*Texte fourni:*
---------------

A Tournay, par Genève, 12 Novembre 1760 (1).

 

 

          Madame, la lettre dont votre altesse sérénissime m’honore, en date du 1er novembre, ne m’est venue qu’après la liberté que j’ai prise de vous adresser un nouveau paquet. Je suis persuadé que la personne (2) à qui il est destiné ne peut faire un meilleur usage de son esprit et de ses lumières qu’en les employant, madame, à remplir vos vues salutaires. Le panégyriste du cordonnier peut se tirer une grande épine du pied. Votre altesse sérénissime sent bien que je ne vois toutes ces belles choses qu’à travers un brouillard épais, et qu’il ne m’appartient pas même d’oser penser sur des objets qui ne sont à la portée que des personnes de votre rang et de votre mérite. Je dois me borner aux souhaits. Le plus vif, le plus empressé est de vous faire ma cour.

 

          Je voudrais mettre à vos pieds les petits amusements dont elle me fait l’honneur de me parler. Il a bien fallu, madame, égayer un peu dans mes douces retraites le tableau des malheurs du genre humain. L’ambassadeur de France, à Turin (3), m’a trouvé dans mon petit château, jouant la comédie. Cela n’a pas l’air d’un homme à intrigues ; aussi je ne connais d’autres intrigues que celles des pièces de théâtre. Je joue les rôles de vieillards d’après nature. Il a été un temps que ma pauvre nièce aurait joué de même les héroïnes infortunées ; mais, Dieu merci, les choses ont changé, et nous ne songeons plus à Francfort que pour en rire.

 

          Je ne manquerai pas, madame, d’envoyer à votre altesse sérénissime la pièce nouvelle que nous avons représentée ; il y a quelques endroits à retoucher. Les acteurs, excepté moi, étaient bien meilleurs que la pièce. Nous ne pouvons venir jouer devant vous, madame, comme faisaient autrefois les troubadours ; mais Dieu veuille que je puisse me venir mettre à vos pieds sur la fin de l’hiver ! La grande maîtresse des cœurs daignerait-elle me revoir avec quelque plaisir ?

 

          Pour moi, madame, avec quel transport je viendrais rendre encore mes hommages à ce que j’ai vu de plus respectable et de plus aimable, et lui renouveler mon profond respect.

 

 

1 – Editeurs, E. Bayoux et A. François. – Cette lettre appartient à l’année 1759 ; c’est par erreur que les éditeurs E. Bayoux et A. François l’ont mise à cette place. (G.A.)

 

2 – Le roi de Prusse. Il s’agit de secrètes propositions de paix. (A. François.)

 

3 – Le marquis de Chauvelin. (A. François.)

 

 

 

 

 

à M. le comte de Schowalow.

---------------

*Données brutes:*
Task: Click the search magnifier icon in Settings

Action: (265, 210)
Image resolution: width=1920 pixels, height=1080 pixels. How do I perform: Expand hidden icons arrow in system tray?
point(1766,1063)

---------------

Reproduisez mot pour mot, dans la lettre écrite à Tournay, le passage qui va de « 1 – Editeurs, E. » jusqu'à « paix. (A. François.) ».

1 – Editeurs, E. Bayoux et A. François. – Cette lettre appartient à l’année 1759 ; c’est par erreur que les éditeurs E. Bayoux et A. François l’ont mise à cette place. (G.A.)

 

2 – Le roi de Prusse. Il s’agit de secrètes propositions de paix. (A. François.)